En el plano infra-estructural, algo similar pasa en Argentina con la profunda crisis del transporte ferroviario desde la provincia hacia Buenos Aires. La privatización del transporte ferroviario y como consecuencia su deterioro, combinada con el crecimiento de la población suburbana, ha desembocado en graves accidentes que impulsan conflictos reivindicativos.

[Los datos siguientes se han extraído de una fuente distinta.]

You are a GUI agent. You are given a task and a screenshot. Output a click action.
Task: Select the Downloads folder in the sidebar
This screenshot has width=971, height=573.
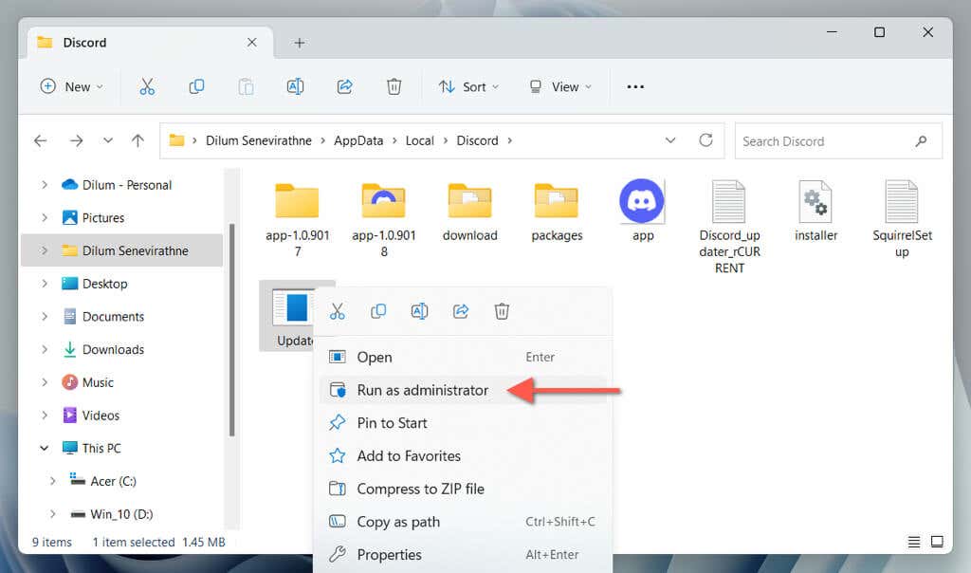pyautogui.click(x=113, y=349)
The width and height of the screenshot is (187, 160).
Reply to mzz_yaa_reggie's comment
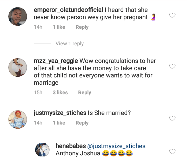(85, 92)
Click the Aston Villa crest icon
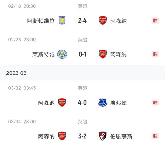165x145 pixels. click(x=62, y=20)
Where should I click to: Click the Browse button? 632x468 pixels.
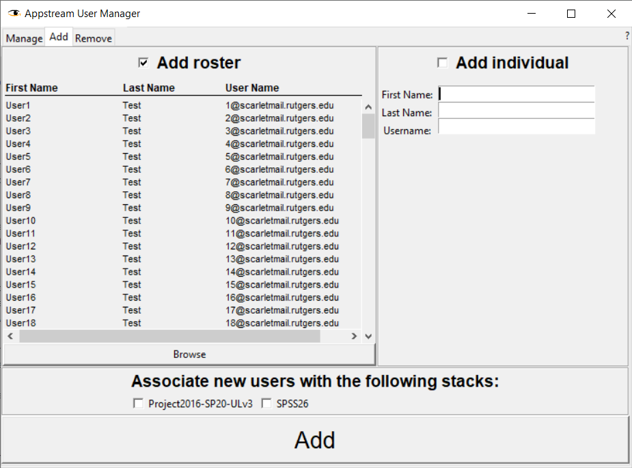[189, 355]
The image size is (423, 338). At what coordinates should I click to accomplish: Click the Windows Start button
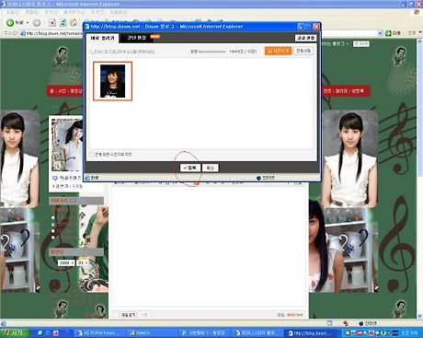tap(15, 332)
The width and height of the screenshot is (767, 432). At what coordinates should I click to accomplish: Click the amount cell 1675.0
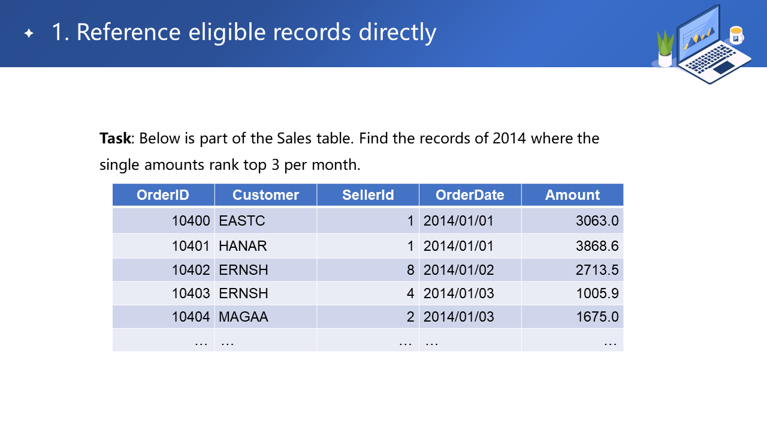[x=597, y=317]
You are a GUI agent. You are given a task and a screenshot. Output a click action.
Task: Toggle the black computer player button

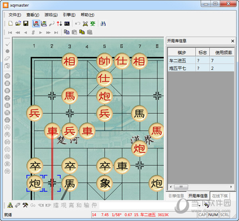point(44,24)
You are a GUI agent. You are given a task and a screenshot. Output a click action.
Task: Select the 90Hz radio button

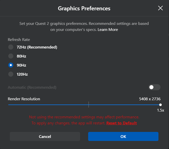pos(11,65)
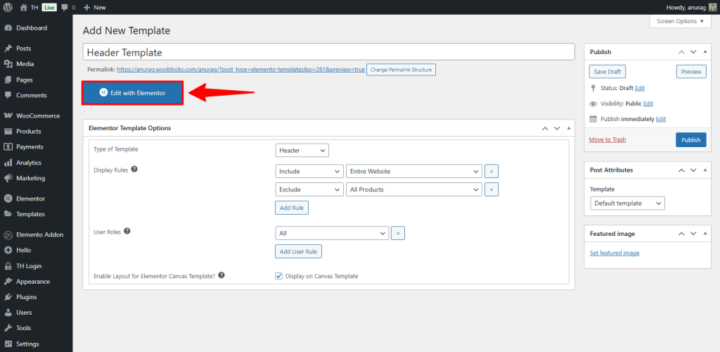
Task: Click the Header Template title field
Action: tap(329, 53)
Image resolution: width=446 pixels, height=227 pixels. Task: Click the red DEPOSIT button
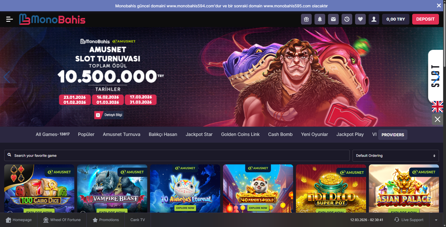point(425,19)
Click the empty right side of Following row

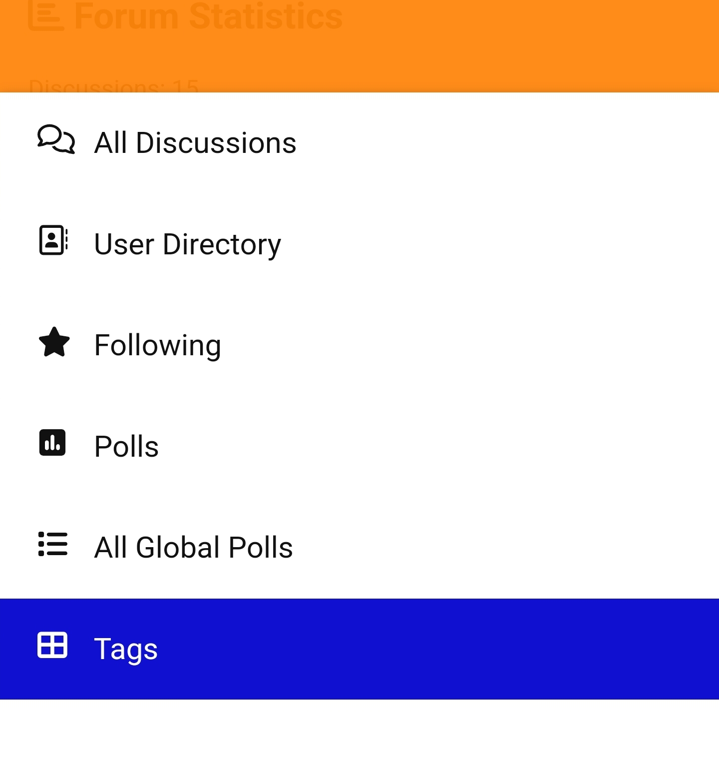coord(499,345)
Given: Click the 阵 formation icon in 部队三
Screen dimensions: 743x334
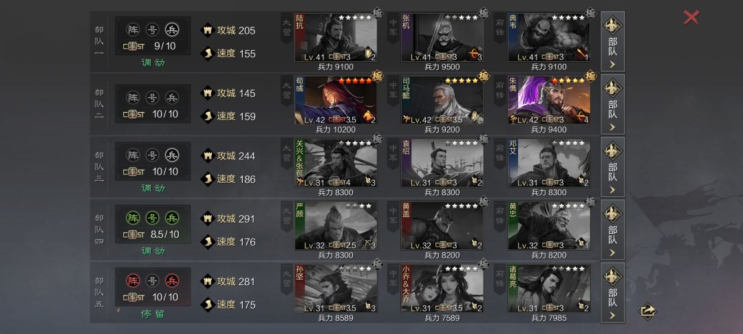Looking at the screenshot, I should [x=133, y=155].

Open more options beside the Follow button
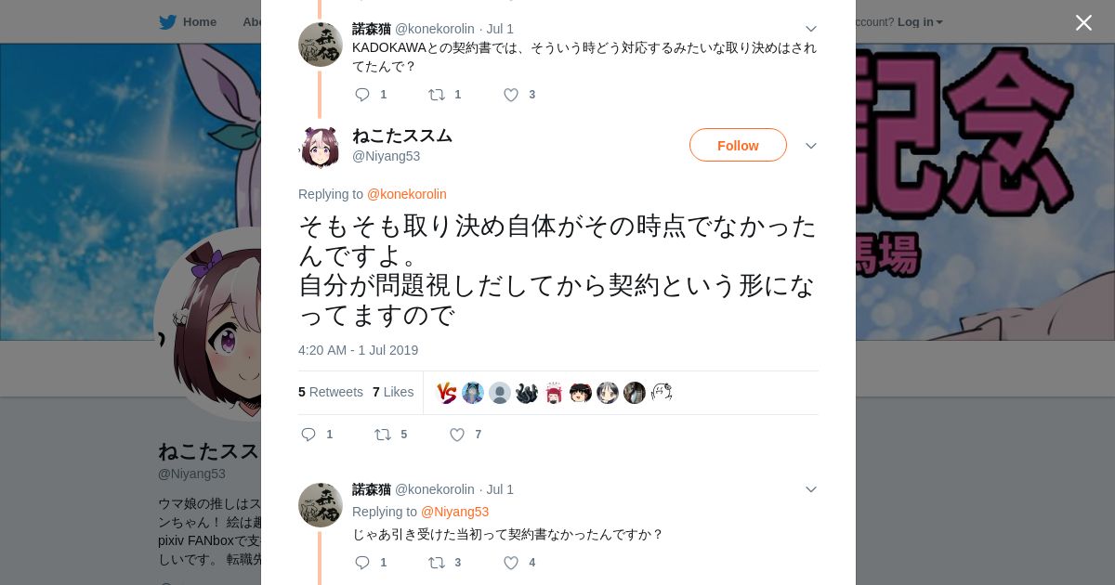[x=811, y=146]
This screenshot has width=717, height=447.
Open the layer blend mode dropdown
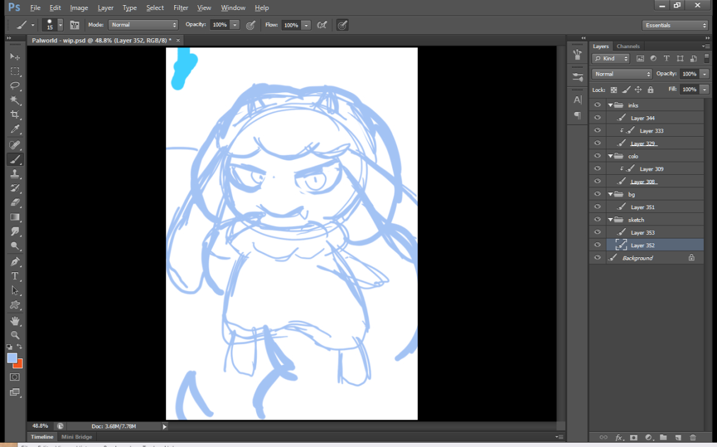pos(621,74)
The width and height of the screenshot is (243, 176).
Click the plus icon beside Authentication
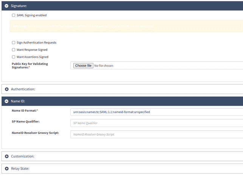coord(7,89)
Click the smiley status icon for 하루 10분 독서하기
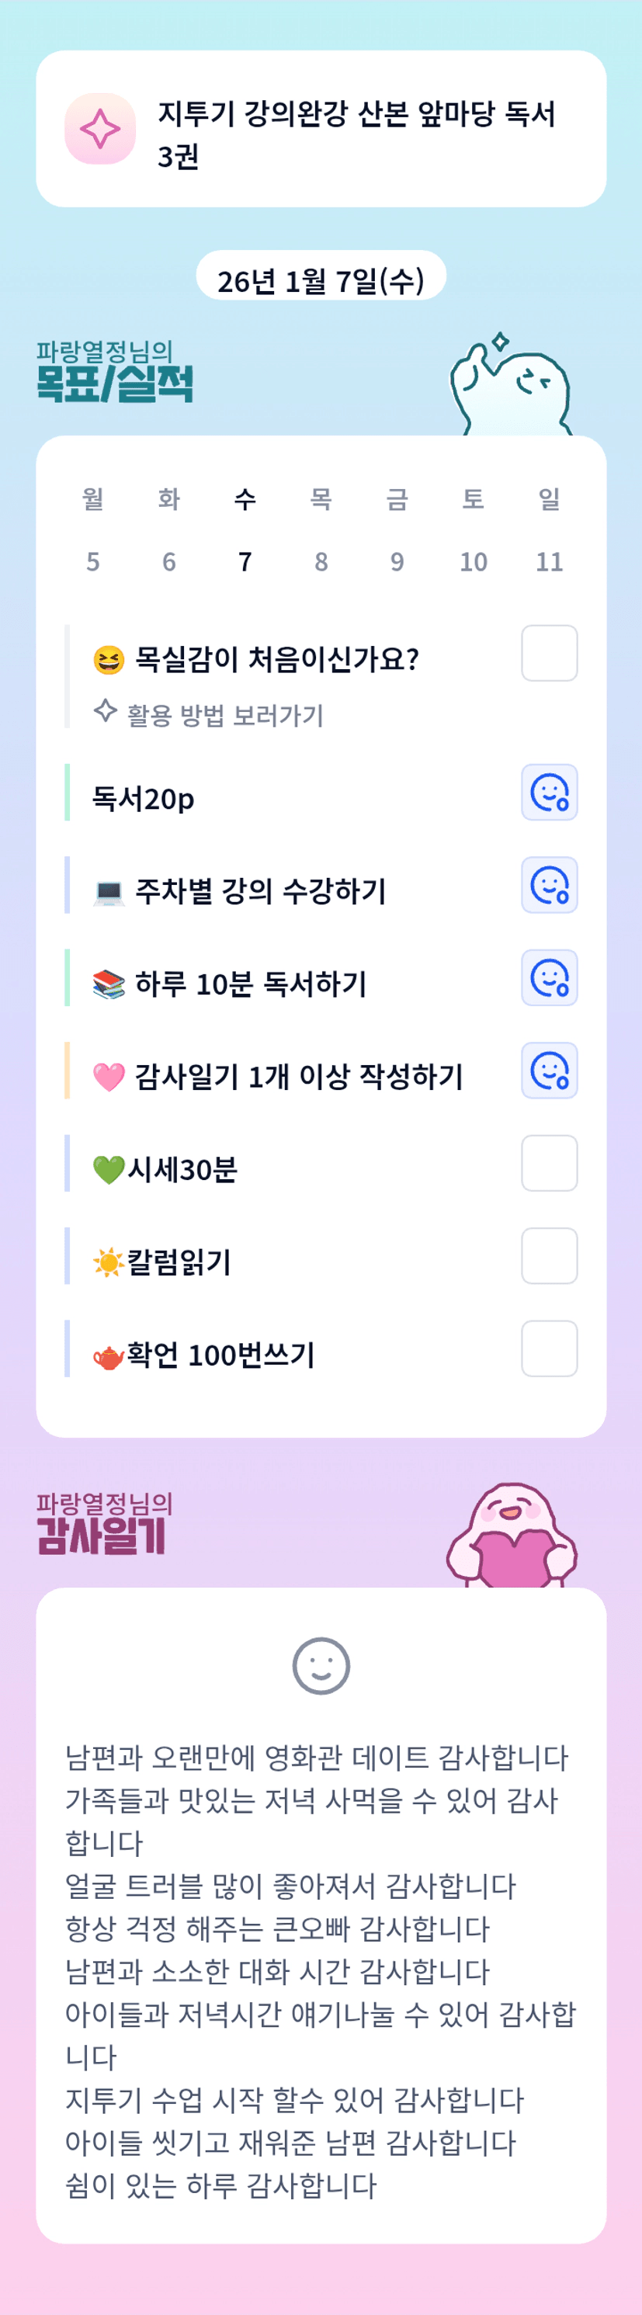 click(x=549, y=978)
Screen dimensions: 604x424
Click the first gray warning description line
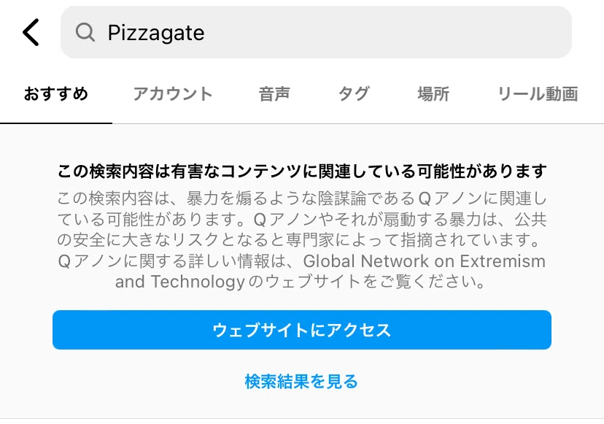point(302,199)
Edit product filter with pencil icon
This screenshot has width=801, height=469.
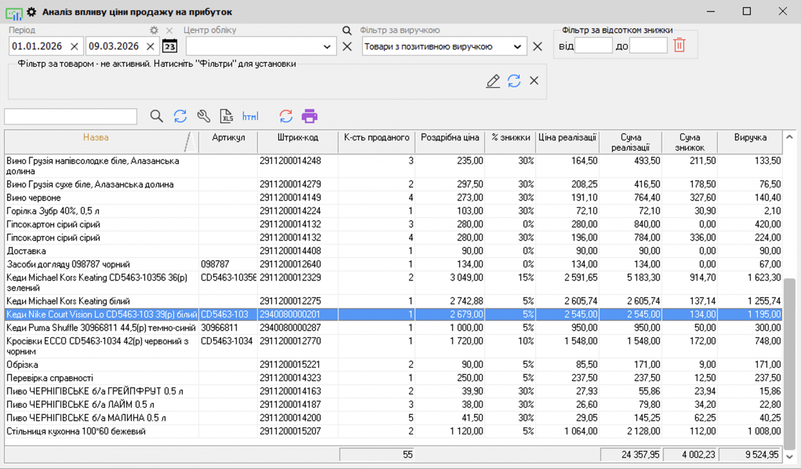(493, 81)
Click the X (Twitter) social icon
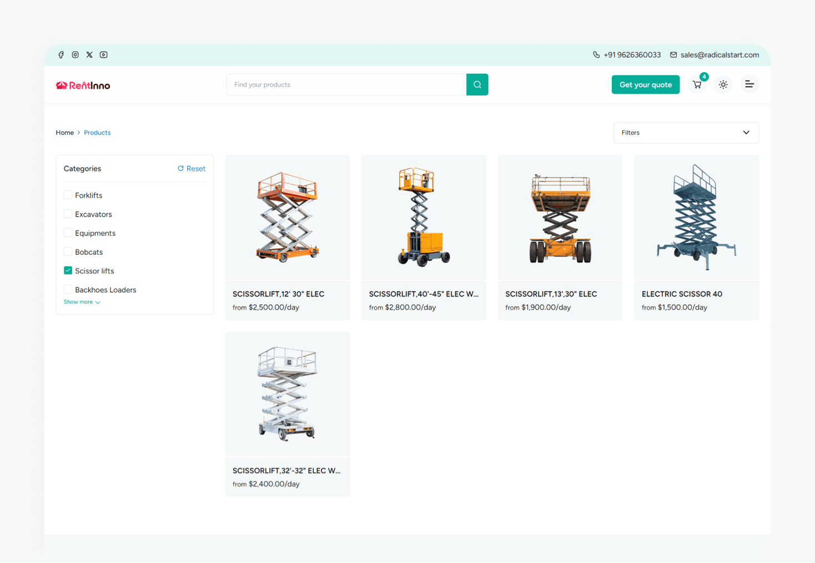Image resolution: width=815 pixels, height=563 pixels. [89, 54]
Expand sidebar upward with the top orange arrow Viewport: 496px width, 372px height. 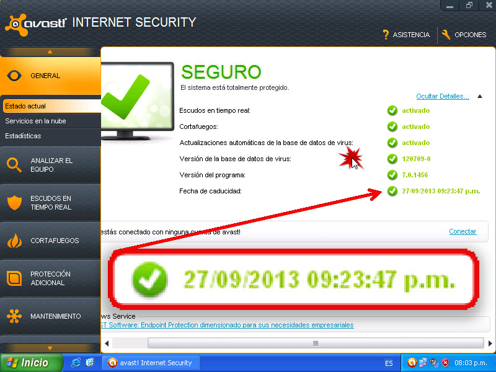tap(50, 51)
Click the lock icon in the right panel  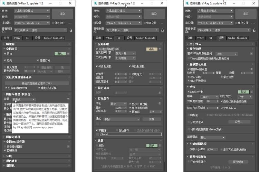pos(255,30)
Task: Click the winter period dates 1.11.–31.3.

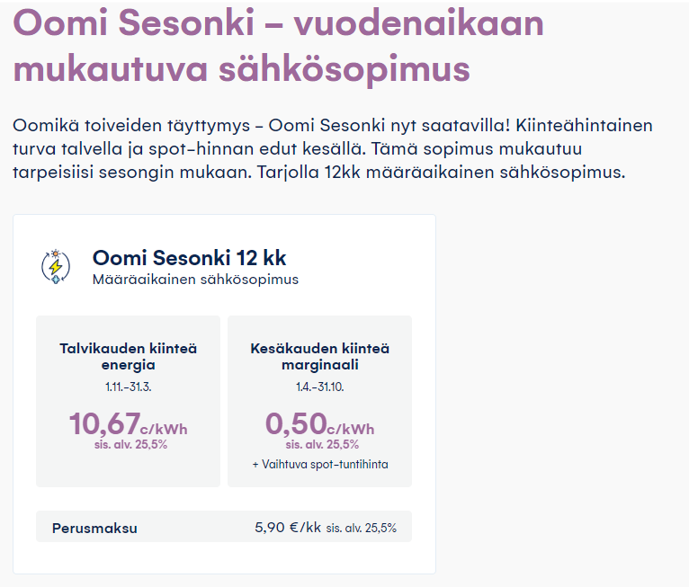Action: pyautogui.click(x=128, y=387)
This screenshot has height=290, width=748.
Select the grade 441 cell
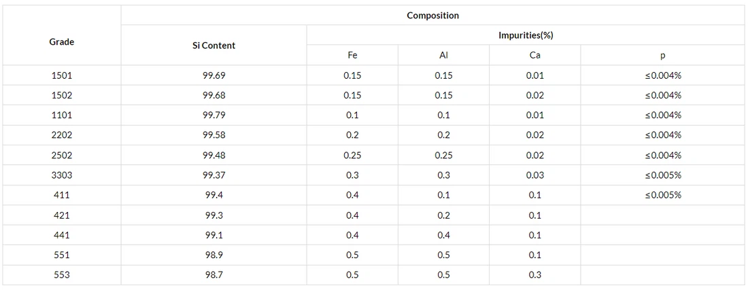click(62, 235)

Estos cambios infraestructurales benefician tanto al agro-negocio, como a la minería a cielo abierto y las plantas productoras de celulosa. En Uruguay, se planifican obras faraónicas como el mineroducto para transportar el concentrado de hierro en una corriente de agua desde la mina Aratirí en Valentines hasta la costa atlántica de Rocha, con el desperdicio y contaminación de millones de litros de agua. Obras que no aportan ningún beneficio a la población del país, que es quién las terminará financiando y pagando. Lo mismo se puede afirmar sobre la construcción de un puerto de aguas profundas para el transporte de los minerales y los granos. O la habilitación del puerto oceánico turístico y deportivo de La Paloma como depósito y embarque de los troncos de eucaliptus producidos en el este del país para trasladarlos con menor costo hacia el río Uruguay. Habilitación impuesta a la población del balneario por medio de represión policial y judicial. Ejemplos todos de desarrollo infraestructural que se impone por medio de presiones del aparato represivo y la justicia, o se legalizan en el legislativo, beneficiando exclusivamente a las corporaciones expoliadoras de recursos naturales.
En tercer lugar están las transformaciones super-estructurales. Ya dimos un ejemplo con el crecimiento de la representatividad de la bancada “ruralista” del Congreso brasileño su crecimiento y poder de despojar tierras campesinas o comunitarias y aprobar los peores procedimientos del agro-negocio, incluido el trabajo esclavo. En la actualidad están centrados en la aprobación de Proyectos de Enmiendas Constitucionales que favorezcan los intereses de la agro-industria. Como la PEC 215 que detendría el otorgamiento de tierras indígenas. Algo que ya es un hecho aceptado por el gobierno del PT.